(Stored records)
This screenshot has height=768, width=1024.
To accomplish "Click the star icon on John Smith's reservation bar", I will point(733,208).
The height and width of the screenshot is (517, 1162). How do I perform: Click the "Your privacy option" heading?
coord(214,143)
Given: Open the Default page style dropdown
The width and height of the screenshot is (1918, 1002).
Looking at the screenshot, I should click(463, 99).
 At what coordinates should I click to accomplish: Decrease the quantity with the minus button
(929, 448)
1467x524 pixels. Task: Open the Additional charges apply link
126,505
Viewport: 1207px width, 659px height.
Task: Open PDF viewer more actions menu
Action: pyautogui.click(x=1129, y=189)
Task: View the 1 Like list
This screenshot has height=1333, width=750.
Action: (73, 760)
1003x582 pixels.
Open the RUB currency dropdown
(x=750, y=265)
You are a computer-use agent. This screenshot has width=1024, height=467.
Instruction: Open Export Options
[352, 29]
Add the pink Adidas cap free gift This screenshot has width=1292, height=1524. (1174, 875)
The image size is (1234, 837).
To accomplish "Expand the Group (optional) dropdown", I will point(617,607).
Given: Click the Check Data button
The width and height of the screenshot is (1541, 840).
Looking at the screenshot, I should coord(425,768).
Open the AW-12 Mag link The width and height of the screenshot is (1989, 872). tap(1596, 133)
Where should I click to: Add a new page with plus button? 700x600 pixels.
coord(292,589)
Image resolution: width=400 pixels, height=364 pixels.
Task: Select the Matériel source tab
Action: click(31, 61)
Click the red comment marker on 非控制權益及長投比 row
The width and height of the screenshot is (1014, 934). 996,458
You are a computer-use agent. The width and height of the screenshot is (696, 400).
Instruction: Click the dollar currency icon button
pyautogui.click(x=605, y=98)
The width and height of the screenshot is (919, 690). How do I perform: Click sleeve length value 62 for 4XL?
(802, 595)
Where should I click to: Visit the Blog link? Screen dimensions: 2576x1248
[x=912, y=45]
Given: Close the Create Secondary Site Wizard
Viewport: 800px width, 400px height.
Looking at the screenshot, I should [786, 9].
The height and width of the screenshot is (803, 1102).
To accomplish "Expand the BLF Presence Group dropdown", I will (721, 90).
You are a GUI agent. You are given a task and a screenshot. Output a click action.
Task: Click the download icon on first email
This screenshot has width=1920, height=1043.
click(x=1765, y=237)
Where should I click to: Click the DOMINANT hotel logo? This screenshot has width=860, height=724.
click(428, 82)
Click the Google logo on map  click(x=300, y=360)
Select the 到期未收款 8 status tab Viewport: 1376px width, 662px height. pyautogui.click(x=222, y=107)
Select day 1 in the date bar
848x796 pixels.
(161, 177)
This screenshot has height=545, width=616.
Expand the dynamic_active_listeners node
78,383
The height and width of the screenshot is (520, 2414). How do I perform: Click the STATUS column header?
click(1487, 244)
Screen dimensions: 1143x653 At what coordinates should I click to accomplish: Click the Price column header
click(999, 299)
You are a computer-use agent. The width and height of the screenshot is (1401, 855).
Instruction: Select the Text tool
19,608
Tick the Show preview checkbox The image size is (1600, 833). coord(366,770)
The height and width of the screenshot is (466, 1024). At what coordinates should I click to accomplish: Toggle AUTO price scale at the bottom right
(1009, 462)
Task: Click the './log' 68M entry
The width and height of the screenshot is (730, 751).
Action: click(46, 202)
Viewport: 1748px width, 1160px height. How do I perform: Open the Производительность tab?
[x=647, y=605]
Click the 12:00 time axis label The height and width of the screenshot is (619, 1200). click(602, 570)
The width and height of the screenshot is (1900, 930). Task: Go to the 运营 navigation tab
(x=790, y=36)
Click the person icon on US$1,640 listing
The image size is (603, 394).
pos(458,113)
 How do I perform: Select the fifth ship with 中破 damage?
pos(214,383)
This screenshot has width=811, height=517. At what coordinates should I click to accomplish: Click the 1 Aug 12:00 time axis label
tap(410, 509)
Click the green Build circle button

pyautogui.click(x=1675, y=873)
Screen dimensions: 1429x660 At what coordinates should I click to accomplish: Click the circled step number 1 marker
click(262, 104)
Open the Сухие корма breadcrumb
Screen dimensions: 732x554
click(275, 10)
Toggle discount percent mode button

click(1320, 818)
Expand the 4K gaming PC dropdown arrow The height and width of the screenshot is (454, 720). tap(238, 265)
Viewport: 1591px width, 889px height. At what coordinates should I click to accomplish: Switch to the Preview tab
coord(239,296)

TASK DETAILS -> All of the records need to be returned exactly as they are.

COMPLETED TASK ->
This screenshot has height=768, width=1024.
To accomplish "Click the star icon on John Smith's reservation bar", I will point(733,208).
The height and width of the screenshot is (517, 1162). How do I perform: Click the "Your privacy option" heading?
coord(214,143)
Given: Open the Default page style dropdown
The width and height of the screenshot is (1918, 1002).
Looking at the screenshot, I should click(463, 99).
 At what coordinates should I click to accomplish: Decrease the quantity with the minus button
(929, 448)
1467x524 pixels. Task: Open the Additional charges apply link
126,505
Viewport: 1207px width, 659px height.
Task: Open PDF viewer more actions menu
Action: pyautogui.click(x=1129, y=189)
Task: View the 1 Like list
This screenshot has height=1333, width=750.
Action: (73, 760)
1003x582 pixels.
Open the RUB currency dropdown
(x=750, y=265)
You are a computer-use agent. This screenshot has width=1024, height=467.
Instruction: Open Export Options
[352, 29]
Add the pink Adidas cap free gift This screenshot has width=1292, height=1524. (1174, 875)
The image size is (1234, 837).
To accomplish "Expand the Group (optional) dropdown", I will point(617,607).
Given: Click the Check Data button
The width and height of the screenshot is (1541, 840).
Looking at the screenshot, I should coord(425,768).
Open the AW-12 Mag link The width and height of the screenshot is (1989, 872). tap(1596, 133)
Where should I click to: Add a new page with plus button? 700x600 pixels.
coord(292,589)
Image resolution: width=400 pixels, height=364 pixels.
Task: Select the Matériel source tab
Action: click(31, 61)
Click the red comment marker on 非控制權益及長投比 row
The width and height of the screenshot is (1014, 934). 996,458
You are a computer-use agent. The width and height of the screenshot is (696, 400).
Instruction: Click the dollar currency icon button
pyautogui.click(x=605, y=98)
The width and height of the screenshot is (919, 690). How do I perform: Click sleeve length value 62 for 4XL?
(802, 595)
Where should I click to: Visit the Blog link? Screen dimensions: 2576x1248
[x=912, y=45]
Given: Close the Create Secondary Site Wizard
Viewport: 800px width, 400px height.
Looking at the screenshot, I should [786, 9].
The height and width of the screenshot is (803, 1102).
To accomplish "Expand the BLF Presence Group dropdown", I will (721, 90).
You are a GUI agent. You are given a task and a screenshot. Output a click action.
Task: Click the download icon on first email
This screenshot has width=1920, height=1043.
click(x=1765, y=237)
Where should I click to: Click the DOMINANT hotel logo? This screenshot has width=860, height=724.
click(428, 82)
Click the Google logo on map  click(x=300, y=360)
Select the 到期未收款 8 status tab Viewport: 1376px width, 662px height. pyautogui.click(x=222, y=107)
Select day 1 in the date bar
848x796 pixels.
(161, 177)
This screenshot has height=545, width=616.
Expand the dynamic_active_listeners node
78,383
The height and width of the screenshot is (520, 2414). How do I perform: Click the STATUS column header?
click(1487, 244)
Screen dimensions: 1143x653 At what coordinates should I click to accomplish: Click the Price column header
click(999, 299)
You are a computer-use agent. The width and height of the screenshot is (1401, 855).
Instruction: Select the Text tool
19,608
Tick the Show preview checkbox The image size is (1600, 833). coord(366,770)
The height and width of the screenshot is (466, 1024). At what coordinates should I click to accomplish: Toggle AUTO price scale at the bottom right
(1009, 462)
Task: Click the './log' 68M entry
The width and height of the screenshot is (730, 751).
Action: click(46, 202)
Viewport: 1748px width, 1160px height. How do I perform: Open the Производительность tab?
[x=647, y=605]
Click the 12:00 time axis label The height and width of the screenshot is (619, 1200). click(602, 570)
The width and height of the screenshot is (1900, 930). Task: Go to the 运营 navigation tab
(x=790, y=36)
Click the person icon on US$1,640 listing
The image size is (603, 394).
pos(458,113)
 How do I perform: Select the fifth ship with 中破 damage?
pos(214,383)
This screenshot has width=811, height=517. At what coordinates should I click to accomplish: Click the 1 Aug 12:00 time axis label
tap(410, 509)
Click the green Build circle button

pyautogui.click(x=1675, y=873)
Screen dimensions: 1429x660 At what coordinates should I click to accomplish: Click the circled step number 1 marker
click(262, 104)
Open the Сухие корма breadcrumb
Screen dimensions: 732x554
click(275, 10)
Toggle discount percent mode button

click(1320, 818)
Expand the 4K gaming PC dropdown arrow The height and width of the screenshot is (454, 720). tap(238, 265)
Viewport: 1591px width, 889px height. At what coordinates should I click to accomplish: Switch to the Preview tab
coord(239,296)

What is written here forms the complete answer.